In a report from 2017, the Stanford History Education Group compared the information evaluation skills of 3 groups - PhD historians, professional fact checkers and Stanford University undergraduate students. The study found that Historians and Students more often fell victim to easily manipulated features of websites, like official looking logos and domain names. On the contrary the fact checkers arrived at more warranted conclusions in a fraction of the time. The authors note that several states have passed legislation promoting the teaching of IL, but ask, ‘What if the problem is not that we’re failing to teach media literacy, but that we’re teaching the wrong kind?’ The CRAAP Test is singled out as an example of the wrong kind of IL instruction: the checklist. The authors hold that checklists like CRAAP focus students on a website’s most easily manipulated features and also lock the student into looking only at the site they are evaluating.

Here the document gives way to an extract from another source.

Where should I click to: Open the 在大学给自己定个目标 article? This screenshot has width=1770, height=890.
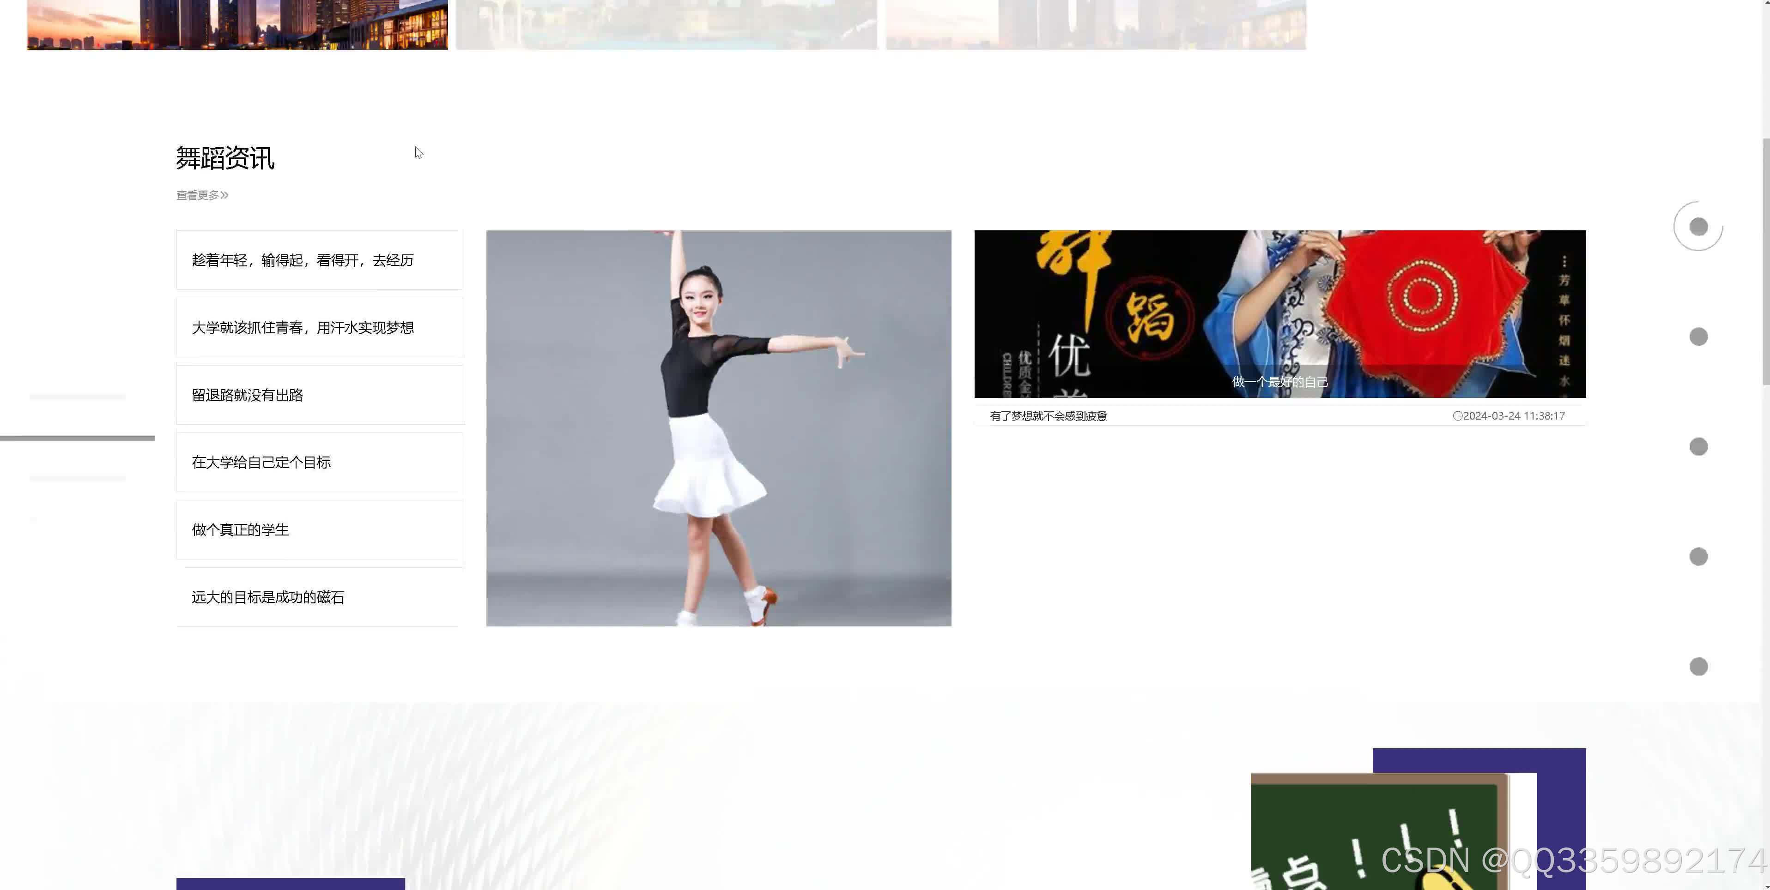(261, 462)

In a December 2019 article, Jennifer A. Fielding raised the issue that the CRAAP method focused on "deep-dives" into websites but "in recent years the dissemination of mis- and disinformation online has become increasingly sophisticated and prolific, so restricting analysis to a single website's content without understanding how the site relates to a wider scope now has the potential to facilitate the acceptance of misinformation as fact." Fielding contrasted usage of the CRAAP method, or "vertical reading" of a website, with "lateral reading", a fact-checking method to find and compare multiple sources of information on the same topic or event.

In a 2020 working paper, Sam Wineburg, Joel Breakstone, Nadav Ziv and Mark Smith found that using the CRAAP method for information literacy education makes students "susceptible to misinformation." According to these authors, the method needs thorough adaptation to help students detect fake news and biased or satirical sources in the digital age.

In a 2021 experimental study, Adeva Jane Esparrago-Kalidas showed that while the CRAAP test meaningfully improves students’ ability to evaluate source credibility, many struggled to identify various aspects. For instance, for "Purpose," it is often difficult to distinguish between fact, opinion, and propaganda. Esparrago-Kalidas further emphasized that the test benefits a diverse groups of students by "targeting specific skills for students to improve on."